Overview of AI Benchmark: Deep Learning Performance on Smartphones
The paper "AI Benchmark: All About Deep Learning on Smartphones in 2019" presents a detailed analysis of the performance of AI accelerators embedded in mobile System-on-Chips (SoCs) from leading manufacturers such as Qualcomm, HiSilicon, Samsung, MediaTek, and Unisoc. With the rapid advancements in mobile AI hardware, the authors conduct an extensive evaluation of how these developments enable the execution of complex deep learning models on smartphones, a task traditionally confined to more powerful desktop GPUs.
The key contribution of the paper is the AI Benchmark suite, which comprises a series of tests intended to measure the inference speed, accuracy, and memory usage of various deep learning models across a range of mobile devices. By providing a standardized platform for assessing the AI capabilities of smartphones, the benchmark allows for objective comparison and highlights trends in mobile AI advancements.
Hardware Acceleration
The paper details the evolution of mobile AI hardware, observing a substantial improvement in performance with each new generation of mobile NPUs. For instance, the fourth generation of mobile NPUs, as found in SoCs like HiSilicon’s Kirin 990, approaches the performance of desktop-class GPUs from just a few years ago. This leap in capability brings significant implications, suggesting that complex AI tasks can now be feasibly run on mobile platforms.
The authors identify four generations of mobile AI hardware and their associated characteristics, showcasing the progression from initial GPU-accelerated platforms to current dedicated NPU architectures.

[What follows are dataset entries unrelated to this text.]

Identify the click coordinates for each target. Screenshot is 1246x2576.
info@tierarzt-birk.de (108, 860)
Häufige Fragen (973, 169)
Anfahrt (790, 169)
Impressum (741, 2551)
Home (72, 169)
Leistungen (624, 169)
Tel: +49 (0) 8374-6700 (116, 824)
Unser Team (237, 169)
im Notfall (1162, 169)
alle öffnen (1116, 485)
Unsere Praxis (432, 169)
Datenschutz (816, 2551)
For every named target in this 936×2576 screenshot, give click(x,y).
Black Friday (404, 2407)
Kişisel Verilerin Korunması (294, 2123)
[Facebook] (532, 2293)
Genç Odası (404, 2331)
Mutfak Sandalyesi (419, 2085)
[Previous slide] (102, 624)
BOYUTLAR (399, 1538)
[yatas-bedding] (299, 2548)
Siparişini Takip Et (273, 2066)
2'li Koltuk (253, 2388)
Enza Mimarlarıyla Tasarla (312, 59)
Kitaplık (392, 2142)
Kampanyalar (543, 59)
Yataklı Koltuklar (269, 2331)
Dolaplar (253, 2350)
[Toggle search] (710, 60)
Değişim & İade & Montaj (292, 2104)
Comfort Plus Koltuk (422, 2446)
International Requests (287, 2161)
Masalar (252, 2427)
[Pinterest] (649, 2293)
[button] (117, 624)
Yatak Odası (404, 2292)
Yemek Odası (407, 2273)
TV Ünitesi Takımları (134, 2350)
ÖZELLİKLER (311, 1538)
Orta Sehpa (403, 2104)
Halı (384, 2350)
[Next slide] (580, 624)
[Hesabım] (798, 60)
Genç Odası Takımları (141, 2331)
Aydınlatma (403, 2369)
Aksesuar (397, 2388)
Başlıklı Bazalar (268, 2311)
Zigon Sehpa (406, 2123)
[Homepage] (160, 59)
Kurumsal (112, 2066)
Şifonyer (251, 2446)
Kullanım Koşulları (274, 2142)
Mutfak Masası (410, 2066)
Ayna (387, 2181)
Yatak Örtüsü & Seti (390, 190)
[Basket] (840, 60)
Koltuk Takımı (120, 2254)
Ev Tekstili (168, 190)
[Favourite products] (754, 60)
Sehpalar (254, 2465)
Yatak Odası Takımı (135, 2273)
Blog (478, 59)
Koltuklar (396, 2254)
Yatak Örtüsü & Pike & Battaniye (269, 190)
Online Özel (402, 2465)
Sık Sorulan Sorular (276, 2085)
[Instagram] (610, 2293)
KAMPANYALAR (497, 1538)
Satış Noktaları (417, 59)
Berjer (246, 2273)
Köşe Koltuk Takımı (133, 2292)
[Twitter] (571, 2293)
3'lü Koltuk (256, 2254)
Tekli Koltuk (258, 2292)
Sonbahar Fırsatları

Qualcomm’s Snapdragon 855, Samsung’s Exynos 9820, MediaTek’s Helio P90, and Unisoc’s Tiger T710 are highlighted as exemplary in enabling efficient AI task execution on smartphones.
Software and Deployment
In a comprehensive review of the Android ML pipeline, the authors discuss the integration of frameworks like TensorFlow Lite, which supports both CPU and specialized hardware acceleration through Android’s Neural Networks API (NNAPI). The transition from TensorFlow Mobile to TensorFlow Lite marks significant progress, with TensorFlow Lite offering reduced binary size and enhanced performance, albeit with some limitations in operation support.
The discussion extends to the pros and cons of deploying floating-point versus quantized models on mobile platforms. Floating-point models, while more accurate, demand greater computational resources, whereas quantized models offer reduced memory footprint and energy consumption but can suffer from accuracy loss.
Performance Evaluation
The AI Benchmark evaluates more than 200 Android devices, providing comparative performance metrics. Notably, the paper documents how mobile AI accelerators, particularly those using NPUs, significantly outperform the GPU-based solutions of previous generations. The Kirin 990, for example, achieves performance nearing that of a mid-range Nvidia GTX 950 GPU. These results underscore a convergence in performance between mobile and desktop AI processing capabilities, hinting at a future where resource-intensive AI applications may operate seamlessly on mobile devices.
Implications and Future Directions
The findings presented in this paper underscore the pivotal role of mobile AI in expanding the practical applications of deep learning. As smartphone architectures continue to evolve, they hold the potential to drive innovation and democratize access to advanced AI technologies. The authors predict that future developments will likely focus on further integration of AI capabilities into mobile ecosystems, leveraging the enhanced performance of upcoming hardware to enable new use cases and push the boundaries of mobile AI.
Given the rapid pace of advancements, the paper invites further exploration into optimizing AI model deployment, improving software frameworks to better exploit hardware capabilities, and ensuring energy efficiency in mobile AI operations. The AI Benchmark suite acts as both a witness and contributor to this landscape, setting a foundation for continued measurement and comparison of emerging mobile AI technologies.